Changes to 2015 budget pose no risk to deficit target

Telco

This yearʼs deficit target can still be achieved in spite of planned changes to the budget, the National Economy Ministry said yesterday, Hungarian news agency MTI reported.

"Based on the positive macroeconomic and fiscal trends in the year to date, gross state debt as a percentage of GDP is still expected to fall at the end of 2015 compared to one year earlier, calculated with unchanged exchange rates. This means the rule on debt will be kept and the general government deficit target is achievable," the ministry said in a statement.

Hungaryʼs Constitution requires year-end state debt as a percentage of GDP to decline until a 50% cap is reached.

The government seeks to modify the 2015 budget spending figures to make funds available for "several goals important for the public interest", the ministry said. These include the acquisition of a stake in Erste Bank and the debt consolidation of the Budapest Transport Company (BKV), it added.

The government approved last week changes to the 2015 budget that would raise expenditures by HUF 61 bln and revenue by HUF 46 bln.

Deputy state secretary for the budget Richard Adorjan said on public television on Tuesday that more than HUF 56 bln in additional funding was necessary for Hungaryʼs role in Kurdistan and a museums project in Budapest as well as for the acquisition of the Erste stake and the takeover of more than HUF 50 bln of BKVʼs debt.

In an opinion issued on Tuesday, the Fiscal Council said the governmentʼs amendments to the budget would raise this yearʼs cashflow-based deficit by HUF 15 bln. Calculated according to European Union accounting standards, the deficit will widen by about HUF 50 bln, or the equivalent of 0.15% of GDP, which will make achieving the 2.4%-of-GDP ESA deficit target more difficult.
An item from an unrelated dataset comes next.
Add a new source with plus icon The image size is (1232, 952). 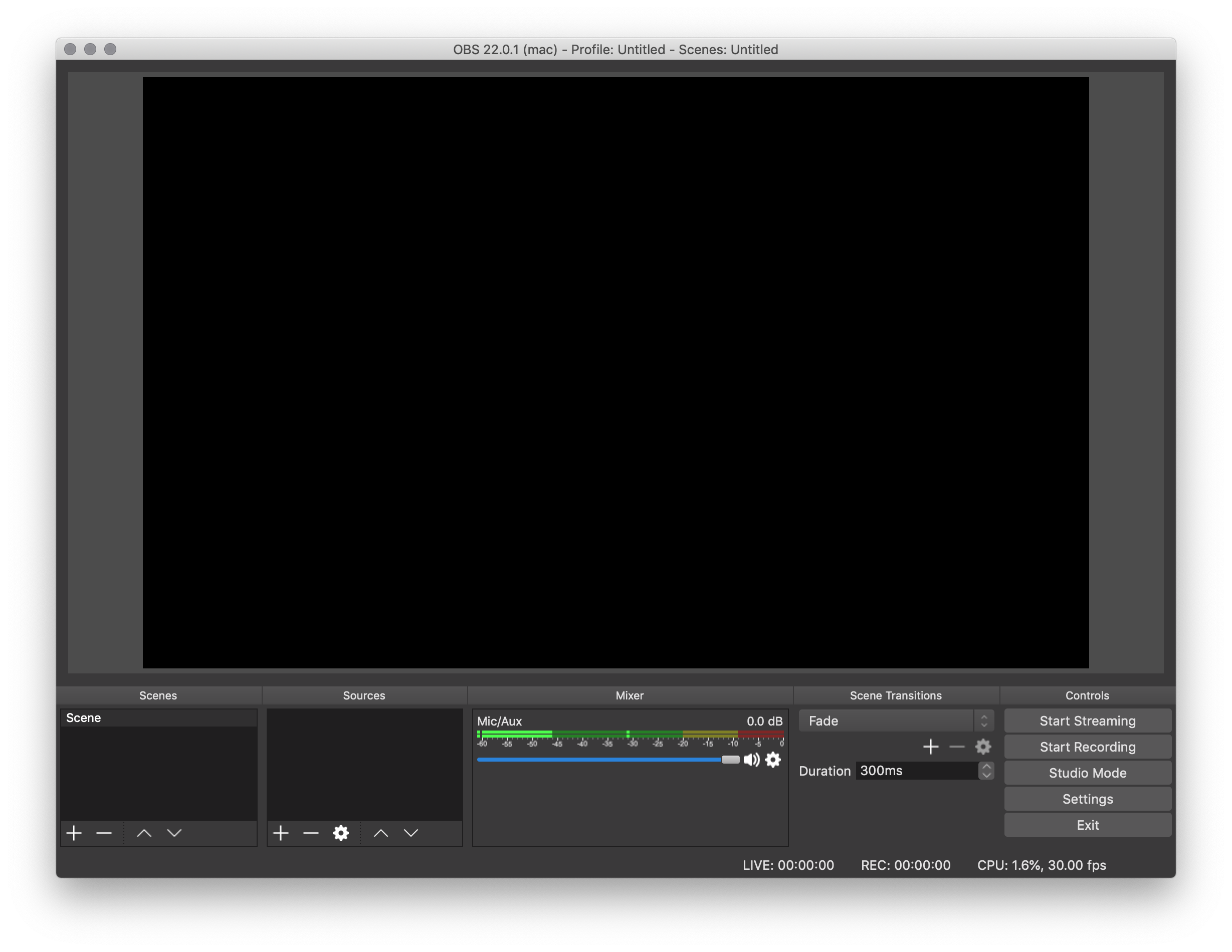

But the target can still be met, based on data from the first quarter, if the macroeconomic trend remains stable for the rest of the year, if revenues meet expectations, and if the government continues to exercise tight control over spending, especially if the external environment takes a turn for the worse, the council said.

Achieving the target is also supported by a fiscal defense fund that contains HUF 30 bln, or the equivalent of 0.1% of GDP, the council said.